No 32 - déc. 2009 / jan. 2010

Marie-Anne Dujarier

Le travail du consommateur

Lu par Jean-Marc Piotte

Marie-Anne Dujarier, Le travail du consommateur - De McDo à EBay : comment nous coproduisons ce que nous achetons, Paris, La Découverte, 2008, 246 p.

La sociologue Marie-Anne Dujarier montre avec beaucoup de finesse comment le consommateur devient de plus en plus le coproducteur de ce qu’il consomme, en remplaçant la caissière dans l’enregistrement de ses achats et dans le paiement, en achetant un voyage sur Internet, en essayant de comprendre le fonctionnement d’un GPS, etc.
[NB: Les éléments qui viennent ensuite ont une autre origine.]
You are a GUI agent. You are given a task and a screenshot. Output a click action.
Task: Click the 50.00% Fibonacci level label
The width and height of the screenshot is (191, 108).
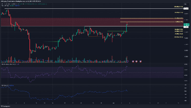(x=178, y=29)
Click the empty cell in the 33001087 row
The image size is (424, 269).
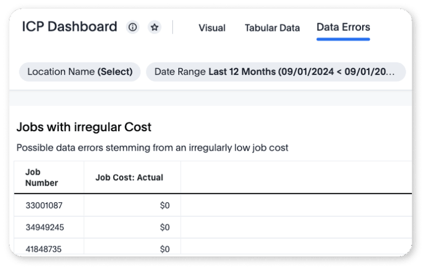tap(296, 206)
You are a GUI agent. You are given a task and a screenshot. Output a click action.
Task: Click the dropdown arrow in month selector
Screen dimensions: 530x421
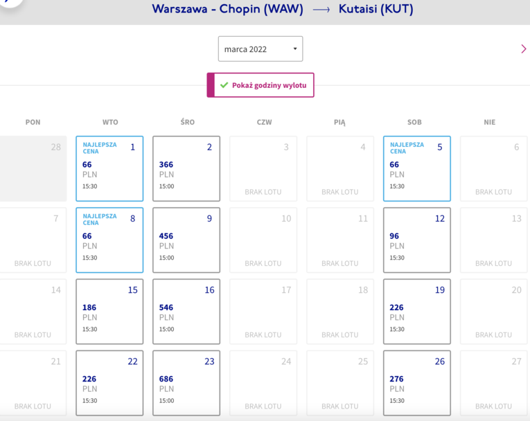point(295,49)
Le consommateur, par contrainte ou par le sentiment d’autonomie que cela lui procure, est mis au travail pour réduire les coûts. Ce travail, comme jadis celui des femmes dans les foyers, demeure invisible, non comptabilisé sur le marché. Le client est « roi », tout comme la femme était la reine du foyer !
Ou bien le consommateur n’arrive pas à faire fonctionner le bidule (ex. un GPS) et se trouve un triste con, ou bien, et c’est le cas le plus fréquent, il y arrive aisément et éprouve un sentiment d’autonomie accrue. Or cette autonomie, valorisée par le marketing, masque une dépendance croissante à l’égard des organisations qui le manipulent.

La mise au travail du client s’inscrit dans la même logique que le management participatif véhiculé dans les entreprises depuis une vingtaine d’années : l’injonction à l’autonomie et à l’individualisation des tâches va de pair avec un contrôle de plus en plus sophistiqué des organisations sur les individus.
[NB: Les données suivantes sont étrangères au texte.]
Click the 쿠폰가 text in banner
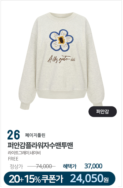123x188 pixels. (x=52, y=179)

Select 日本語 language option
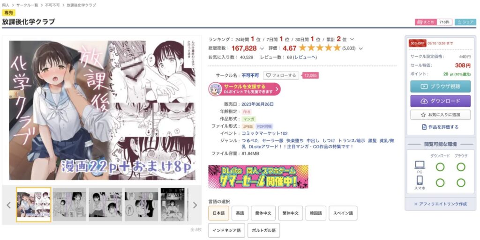click(218, 213)
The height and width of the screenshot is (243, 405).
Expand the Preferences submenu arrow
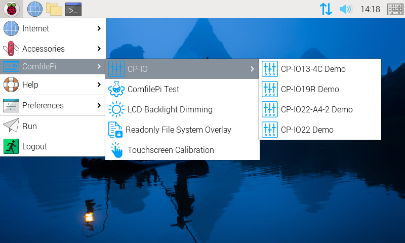99,105
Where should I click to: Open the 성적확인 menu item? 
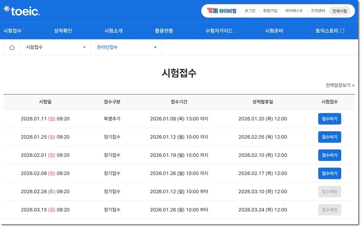[x=63, y=31]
La sociologue fait aussi remarquer que le consommateur est toujours coupable de quelque chose : il ne consomme pas assez, nuit au « relancement » de l’économie et à la réduction du chômage ; il consomme trop et participe à la destruction de l’environnement ; privilégiant le rapport qualité/prix, il s’aveugle sur les conditions de production de ses marchandises peu coûteuses. « Finalement, dit-elle, il se voit responsable de ne pas assez consommer, de trop consommer et de consommer en préservant son intérêt (p. 173). » L’analyse originale de cet ouvrage mérite lecture et réflexion.